The Baltimore warehouse becomes the catalyst for expansion of Pompeian. In the late 1920s, because of turmoil taking place in Europe, the Musher family decided to cease production in Lucca, and move production to the Baltimore location.

In 1930, the company was sold to the Hoffberger family. This American entrepreneurial family had many packaged goods companies and owned the Baltimore Orioles for fifteen years. Under the Hoffbergers’ direction, Pompeian expanded nationally, making it the first national olive oil brand in history.

In the 1940s, Pompeian was promoted nationally. Among those who appeared in early Pompeian ads was actress Katherine de Mille, daughter of the famous movie director, and a wife of Anthony Quinn.

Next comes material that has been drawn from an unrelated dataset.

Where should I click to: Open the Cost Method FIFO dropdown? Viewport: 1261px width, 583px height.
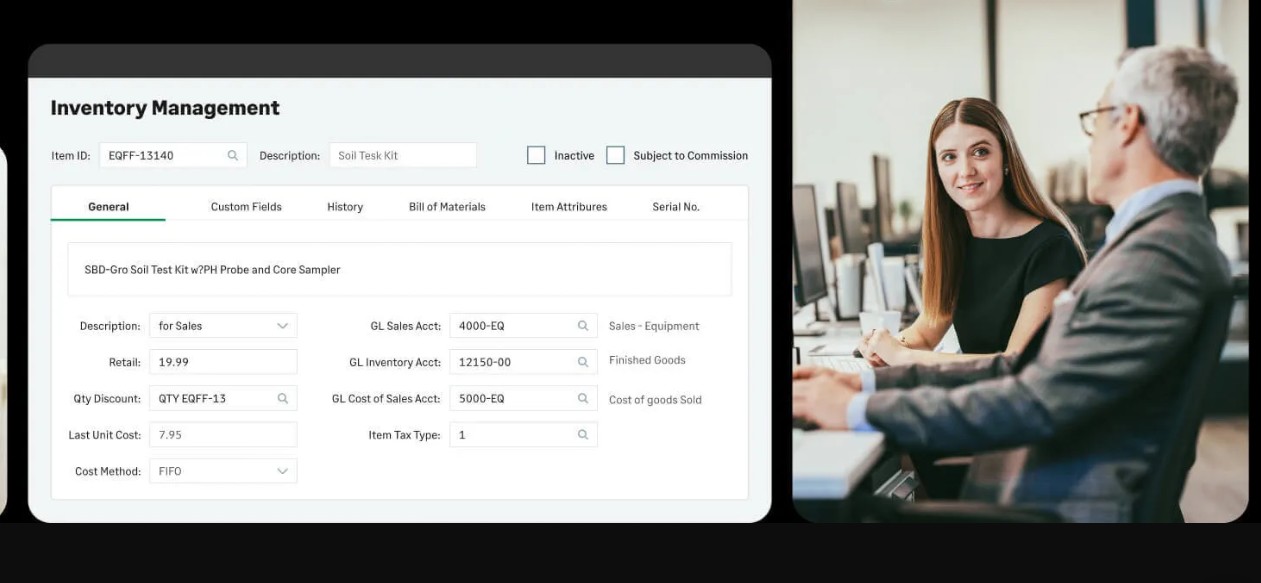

The company was purchased in 1975 by the Moreno family of Spain, who were already dealing in non-foods and foods such as olive oil, wine, and other items from Spain. In 2005, Bill Monroe, who was instrumental in popularizing olive oil in the United States while at Bertolli, was named chief executive officer of Pompeian.

On May 11, 2006, Pompeian marked its 100th anniversary in Baltimore with a commemorative ceremony, luncheon and tour of Pompeian's importing and bottling facility. The company was honored with a citation from the office of Gov. Robert L. Ehrlich Jr. and a “Pompeian Olive Oil Day” proclamation from the office of Mayor Martin O’Malley. To demonstrate its appreciation to Baltimore, Pompeian donated $10,000 to the Baltimore City Public School System. The company also donated $1,000 each to Our Lady of Pompei in Baltimore and The Christian Brothers which went to The Cardinal Gibbons School in Baltimore.

Pompeian was purchased in 2009 by the Devico Family, a prominent Moroccan family and owners of the leading brand in Morocco, Aicha. Under the Aicha brand, the Devico family produces everything from olives, jams, tomato paste, capers, red peppers and more. Additionally, the family owns and operates several other food production, trading, bulk sales and brands, including Overseas Food Trading, LTD., AMD Oil Sales LLC, Sunset Olive Oil and Aicha. The Devico Family has since continued expansion of Pompeian operations in the US.

In 2015, Pompeian partnered with the DCOOP Group of Spain – the largest olive oil coop in the World. DCOOP is the world's largest cooperative of olive growers with 75,000 families of farmers and produces an annual average of 225,000 metric tons of olive oil. The partnership brought together the best possible raw materials and the finest production and bottling facilities in the world, merging assets that include an ultra-modern production facility in Spain directly next to the olive farms. In October 2017, the two groups strengthened the alliance by signing a new agreement that increased the companies' stakes in one another from 20% to 50%. Under this agreement, both groups share a 50% stake in Mercaoleo (which possesses two bottling plants in Antequera, Malaga), a 25% stake in Qorteba Internacional (the refinery and olive oil storage of Alcolea, Córdoba) and a 50% stake in the Pompeian Group. DCOOP also made a significant investment in Pompeian's U.S. operations, which includes oil bottling plants on both the East and West coast and bulk oil trading operations.

Today, Pompeian is part of Pompeian Group, which includes Pompeian, its sister company Sunset Olive Oil, and partnerships with AMD and DCOOP. Under the leadership of David Bensadoun, chief executive officer, Pompeian Group is the largest importer of olive oil in the United States. Mouna Aissaoui, who was honored at the 22nd Maryland International Leadership Awards in March 2018 for her sustained and exemplary efforts in support of Maryland's international relations and trade, oversees Pompeian's operations as Chief Operating Officer for Pompeian, Inc.